Dans le monde

L’Union européenne les laisse mourir

Le sort de l’Aquarius met en lumière les difficultés rencontrées par les ONG pour poursuivre leur mission de sauvetage en Méditerranée.

À partir de 2013, suite à une série de naufrages qui avaient marqué l’opinion publique, une flotte humanitaire s’est constituée, avec des bateaux affrétés en grande partie grâce à des dons privés. En 2016, la petite flotte comprenait douze bâtiments, qui opéraient environ 40 % des sauvetages en mer, le reste étant assuré par la marine militaire italienne, les bateaux des gardes-frontières et la marine marchande.

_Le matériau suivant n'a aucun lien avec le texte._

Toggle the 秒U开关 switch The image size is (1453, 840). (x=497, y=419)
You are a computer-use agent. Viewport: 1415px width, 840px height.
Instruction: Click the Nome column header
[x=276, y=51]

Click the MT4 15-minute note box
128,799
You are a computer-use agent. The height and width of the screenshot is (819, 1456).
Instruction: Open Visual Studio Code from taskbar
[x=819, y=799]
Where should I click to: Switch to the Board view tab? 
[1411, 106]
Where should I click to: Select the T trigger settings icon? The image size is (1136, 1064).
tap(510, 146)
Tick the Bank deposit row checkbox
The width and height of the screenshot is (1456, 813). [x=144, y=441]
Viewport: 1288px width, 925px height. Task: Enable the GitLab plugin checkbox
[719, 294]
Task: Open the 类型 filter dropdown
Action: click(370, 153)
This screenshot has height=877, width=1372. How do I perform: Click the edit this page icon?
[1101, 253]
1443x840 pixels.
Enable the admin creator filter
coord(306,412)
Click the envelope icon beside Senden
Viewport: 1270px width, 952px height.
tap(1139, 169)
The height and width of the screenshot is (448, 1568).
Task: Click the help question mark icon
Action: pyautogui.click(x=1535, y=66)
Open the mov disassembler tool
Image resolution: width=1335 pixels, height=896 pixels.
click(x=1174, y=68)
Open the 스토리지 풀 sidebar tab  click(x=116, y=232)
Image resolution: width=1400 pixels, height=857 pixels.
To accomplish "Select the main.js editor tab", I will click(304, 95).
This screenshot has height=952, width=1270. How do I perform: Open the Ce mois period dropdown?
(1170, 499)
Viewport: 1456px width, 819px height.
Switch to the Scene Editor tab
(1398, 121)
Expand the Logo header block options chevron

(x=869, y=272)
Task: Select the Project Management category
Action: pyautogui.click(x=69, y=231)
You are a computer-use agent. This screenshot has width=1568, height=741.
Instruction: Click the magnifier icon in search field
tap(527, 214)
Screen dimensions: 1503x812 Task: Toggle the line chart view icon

En 2017, bien avant l’arrivée de l’extrême droite au pouvoir en Italie, l’attitude de l’Europe s’est durcie. Orchestrée par le gouvernement italien et relayée par les différents gouvernements européens, une campagne a commencé pour présenter les ONG comme des complices des passeurs. Dans le même temps, des accords ont été passés avec les autorités libyennes pour qu’elles empêchent les migrants de prendre la mer. De l’argent et du matériel leur ont été accordés par l’Union européenne, environ 200 millions d’euros, pour équiper leurs gardes-côtes.

Dès l’été 2017, ceux-ci se sont illustrés en menaçant les ONG, les empêchant de s’approcher des côtes libyennes. Il est de notoriété publique que les gardes-côtes libyens sont souvent de mèche avec les passeurs et qu’ils battent et rançonnent les migrants. Et cela, l’Union européenne comme le gouvernement français ne peuvent l’ignorer.

Après que le bateau de l’organisation espagnole Proactive, l’Open Arms, a été victime d’un tir de sommation, la plupart des ONG ont renoncé à patrouiller en Méditerranée. Sur les douze bateaux initiaux, il n’en reste aujourd’hui plus que trois. Mais, pour les autorités libyennes ainsi que pour l’Union européenne, c’est encore trop. Deux bateaux, dont l’Open Arms, ont été depuis placés quelque temps sous séquestre par les autorités italiennes, sous prétexte de collusion avec les passeurs. Le nouveau ministre de l’Intérieur italien, Salvini, qui dénonce tous les jours le « business de l’immigration » qui serait organisé par les ONG, n’a ainsi fait que s’insérer dans une continuité.

Les organisations humanitaires ont le tort de mettre en évidence les conséquences de la politique de fermeture des frontières : pour les dirigeants européens, les migrants peuvent se noyer, mais ils doivent le faire en silence.